Mr Alfonso Martínez has been asked to develop his working paper in preparation for the next session. He has been asked to examine conflicts between indigenous traditional sources of authority and state-designated institutions, and to explore the possible role that might be played by domestic and international third parties in brokering agreements.

An additional seminar is recommended by the Working Group for 2006 to examine the implementation of treaties. This proposal has been given special endorsement by First Nations delegates who have offered to host this seminar in the territories of the ‘Treaty 6’ nations in Canada. The conduct of these two seminars will rely upon the resources and goodwill of the Office of the High Commissioner on Human Rights as the Working Group does not have a budget to implement these recommendations. Previous proposals have been well supported by that office and it is likely that both seminars will be successfully undertaken.

The Working Group has also made a request to the human rights treaty bodies to give special attention to conflicts involving indigenous peoples.

The discussion on conflict resolution, at this 22nd session of the WGIP, may represent a milestone in the examination of indigenous peoples’ rights at the United Nations. Until this year, the highest priority has been given to the development of the international standard, the Declaration on the Rights of Indigenous Peoples.
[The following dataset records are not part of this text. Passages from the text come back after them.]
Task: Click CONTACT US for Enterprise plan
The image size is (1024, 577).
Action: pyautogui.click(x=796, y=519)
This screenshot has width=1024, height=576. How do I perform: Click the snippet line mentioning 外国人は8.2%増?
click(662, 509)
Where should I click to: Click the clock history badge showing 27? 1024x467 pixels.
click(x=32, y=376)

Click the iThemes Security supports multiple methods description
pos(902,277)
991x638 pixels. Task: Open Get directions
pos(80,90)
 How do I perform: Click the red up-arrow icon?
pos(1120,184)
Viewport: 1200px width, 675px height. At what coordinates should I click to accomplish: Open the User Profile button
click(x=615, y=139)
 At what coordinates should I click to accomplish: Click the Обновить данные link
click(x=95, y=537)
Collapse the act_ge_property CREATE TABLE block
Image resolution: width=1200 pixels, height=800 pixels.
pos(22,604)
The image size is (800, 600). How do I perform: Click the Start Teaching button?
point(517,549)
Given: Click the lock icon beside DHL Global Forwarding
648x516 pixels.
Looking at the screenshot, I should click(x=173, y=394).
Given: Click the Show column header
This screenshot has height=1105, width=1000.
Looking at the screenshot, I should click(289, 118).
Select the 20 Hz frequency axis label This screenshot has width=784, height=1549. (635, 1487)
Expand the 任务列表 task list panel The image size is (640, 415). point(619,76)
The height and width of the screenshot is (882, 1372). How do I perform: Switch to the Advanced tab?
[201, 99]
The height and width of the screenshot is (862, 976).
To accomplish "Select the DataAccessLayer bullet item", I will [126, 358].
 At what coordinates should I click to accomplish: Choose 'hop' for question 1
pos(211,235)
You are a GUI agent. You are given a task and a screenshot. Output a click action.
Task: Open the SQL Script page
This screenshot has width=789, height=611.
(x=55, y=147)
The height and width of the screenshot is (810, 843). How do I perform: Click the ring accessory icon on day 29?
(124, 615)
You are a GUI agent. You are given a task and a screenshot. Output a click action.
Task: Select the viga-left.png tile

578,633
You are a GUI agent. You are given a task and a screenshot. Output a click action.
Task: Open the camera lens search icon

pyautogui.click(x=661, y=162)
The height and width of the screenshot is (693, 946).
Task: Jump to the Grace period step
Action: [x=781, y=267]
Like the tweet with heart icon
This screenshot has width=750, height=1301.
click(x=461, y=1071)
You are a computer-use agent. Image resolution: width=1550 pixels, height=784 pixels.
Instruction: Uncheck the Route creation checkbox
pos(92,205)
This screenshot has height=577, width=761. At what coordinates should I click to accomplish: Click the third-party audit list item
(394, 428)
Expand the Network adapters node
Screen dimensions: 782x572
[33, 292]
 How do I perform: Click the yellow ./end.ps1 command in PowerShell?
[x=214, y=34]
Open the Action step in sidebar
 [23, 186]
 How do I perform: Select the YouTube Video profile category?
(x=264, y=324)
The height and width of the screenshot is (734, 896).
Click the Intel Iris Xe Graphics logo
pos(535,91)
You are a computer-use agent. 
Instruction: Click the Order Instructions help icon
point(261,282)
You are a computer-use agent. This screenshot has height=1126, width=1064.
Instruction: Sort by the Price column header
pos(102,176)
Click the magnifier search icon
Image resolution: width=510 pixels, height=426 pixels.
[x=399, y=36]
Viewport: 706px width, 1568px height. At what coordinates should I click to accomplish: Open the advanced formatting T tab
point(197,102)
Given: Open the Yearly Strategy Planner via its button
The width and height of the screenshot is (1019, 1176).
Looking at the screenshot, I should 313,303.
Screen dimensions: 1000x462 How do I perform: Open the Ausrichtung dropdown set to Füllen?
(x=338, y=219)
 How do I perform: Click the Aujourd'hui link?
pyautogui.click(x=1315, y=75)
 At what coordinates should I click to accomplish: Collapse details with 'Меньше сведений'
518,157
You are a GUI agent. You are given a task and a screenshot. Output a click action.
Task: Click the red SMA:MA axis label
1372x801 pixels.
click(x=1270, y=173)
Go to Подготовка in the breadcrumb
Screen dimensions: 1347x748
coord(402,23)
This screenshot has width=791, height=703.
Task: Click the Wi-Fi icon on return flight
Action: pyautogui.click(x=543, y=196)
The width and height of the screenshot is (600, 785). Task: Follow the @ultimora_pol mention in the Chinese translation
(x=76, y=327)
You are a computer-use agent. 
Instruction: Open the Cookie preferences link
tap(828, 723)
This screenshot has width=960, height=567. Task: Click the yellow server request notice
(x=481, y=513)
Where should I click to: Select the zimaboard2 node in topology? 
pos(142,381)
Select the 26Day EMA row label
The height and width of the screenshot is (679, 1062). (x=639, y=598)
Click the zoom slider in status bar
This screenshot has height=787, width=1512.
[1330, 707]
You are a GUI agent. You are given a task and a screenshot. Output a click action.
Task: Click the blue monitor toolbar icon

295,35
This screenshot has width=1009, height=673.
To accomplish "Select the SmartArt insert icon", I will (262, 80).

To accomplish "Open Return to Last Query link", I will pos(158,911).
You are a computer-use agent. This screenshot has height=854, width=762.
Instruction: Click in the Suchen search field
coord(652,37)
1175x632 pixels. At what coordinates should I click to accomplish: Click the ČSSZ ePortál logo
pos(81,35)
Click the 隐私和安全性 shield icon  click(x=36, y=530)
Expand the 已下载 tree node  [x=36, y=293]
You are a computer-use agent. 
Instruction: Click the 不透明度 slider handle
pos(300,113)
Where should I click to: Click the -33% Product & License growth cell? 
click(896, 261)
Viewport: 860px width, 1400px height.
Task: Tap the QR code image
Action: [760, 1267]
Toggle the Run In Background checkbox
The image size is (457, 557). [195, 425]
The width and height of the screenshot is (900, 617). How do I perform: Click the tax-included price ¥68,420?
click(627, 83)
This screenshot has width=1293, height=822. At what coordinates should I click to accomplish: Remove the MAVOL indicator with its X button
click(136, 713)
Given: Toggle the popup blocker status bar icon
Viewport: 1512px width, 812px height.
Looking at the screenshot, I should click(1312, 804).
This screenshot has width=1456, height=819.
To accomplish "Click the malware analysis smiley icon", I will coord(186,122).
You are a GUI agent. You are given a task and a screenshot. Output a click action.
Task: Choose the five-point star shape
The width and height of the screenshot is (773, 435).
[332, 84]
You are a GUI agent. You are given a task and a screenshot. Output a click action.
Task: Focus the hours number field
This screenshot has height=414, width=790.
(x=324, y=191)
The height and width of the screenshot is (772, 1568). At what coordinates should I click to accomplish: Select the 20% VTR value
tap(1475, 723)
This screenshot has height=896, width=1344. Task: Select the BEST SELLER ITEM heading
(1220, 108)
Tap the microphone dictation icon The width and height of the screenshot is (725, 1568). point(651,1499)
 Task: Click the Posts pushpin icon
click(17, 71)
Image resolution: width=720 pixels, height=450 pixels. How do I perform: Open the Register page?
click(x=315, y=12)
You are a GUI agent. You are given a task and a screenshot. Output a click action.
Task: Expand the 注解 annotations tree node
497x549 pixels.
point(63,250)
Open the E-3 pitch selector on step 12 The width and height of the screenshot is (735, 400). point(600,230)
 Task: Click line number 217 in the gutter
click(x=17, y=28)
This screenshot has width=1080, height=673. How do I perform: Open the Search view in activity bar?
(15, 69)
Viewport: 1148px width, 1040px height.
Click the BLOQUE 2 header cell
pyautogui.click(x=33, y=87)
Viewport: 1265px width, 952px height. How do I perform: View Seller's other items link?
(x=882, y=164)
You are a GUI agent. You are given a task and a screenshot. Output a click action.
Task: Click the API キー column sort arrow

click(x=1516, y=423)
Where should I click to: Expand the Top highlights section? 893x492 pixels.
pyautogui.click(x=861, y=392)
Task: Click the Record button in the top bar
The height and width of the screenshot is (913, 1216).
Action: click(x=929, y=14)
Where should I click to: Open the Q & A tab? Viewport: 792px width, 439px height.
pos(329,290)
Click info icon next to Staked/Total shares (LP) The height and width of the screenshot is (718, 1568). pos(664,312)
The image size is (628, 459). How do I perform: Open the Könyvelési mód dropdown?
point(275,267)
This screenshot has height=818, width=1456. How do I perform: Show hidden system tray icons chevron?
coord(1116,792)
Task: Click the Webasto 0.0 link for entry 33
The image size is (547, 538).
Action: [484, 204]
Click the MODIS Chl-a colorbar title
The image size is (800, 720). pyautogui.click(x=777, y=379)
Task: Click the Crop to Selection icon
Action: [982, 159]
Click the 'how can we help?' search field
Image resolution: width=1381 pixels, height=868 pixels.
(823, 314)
Although the completion of this standard remains the highest priority, the attention of many participants in the international arena is turning to the continuing human rights abuses against indigenous peoples and questions are now being asked as to why the obvious developments have not occurred in ending the most blatant abuses.

The topic of conflict resolution highlights the clear intention of indigenous peoples to become involved in the prevention and resolution of conflict through international effort. States and multinational interests who have been negligent, ignorant or otherwise in flagrant violation of their responsibilities to promote and protect the human rights of indigenous peoples would be well served if they took heed of the calls for immediate action.

Les Malezer is Chairperson of the Foundation for Aboriginal & Islander Research Action (‘FAIRA’). Les is a member of the Butchulla peoples of the Gubbi Gubbi nation. He works at national and international levels for the recognition and promotion of Indigenous rights by governments, but hopes to spend more time in the future supporting Gubbi Gubbi land rights and language.


[1] Miguel Alfonso Martínez, Indigenous Peoples and Conflict Resolution: Report of the Working Group on Indigenous Peoples, UN Doc E/CN.4/Sub.2/AC.4/2004/2 (2004).

[2] Ibid, para 10.

[3] Convention Concerning Indigenous and Tribal Peoples in Independent Countries, International Labor Organisation Convention No 169, adopted 27 June 1989 (entered into force 5 September 1991).

[4] World Bank ‘Legal Note on Free, Prior and Informed Consultation’, 2 August 2004.

[5] Alfonso Martínez, above n1, para 40.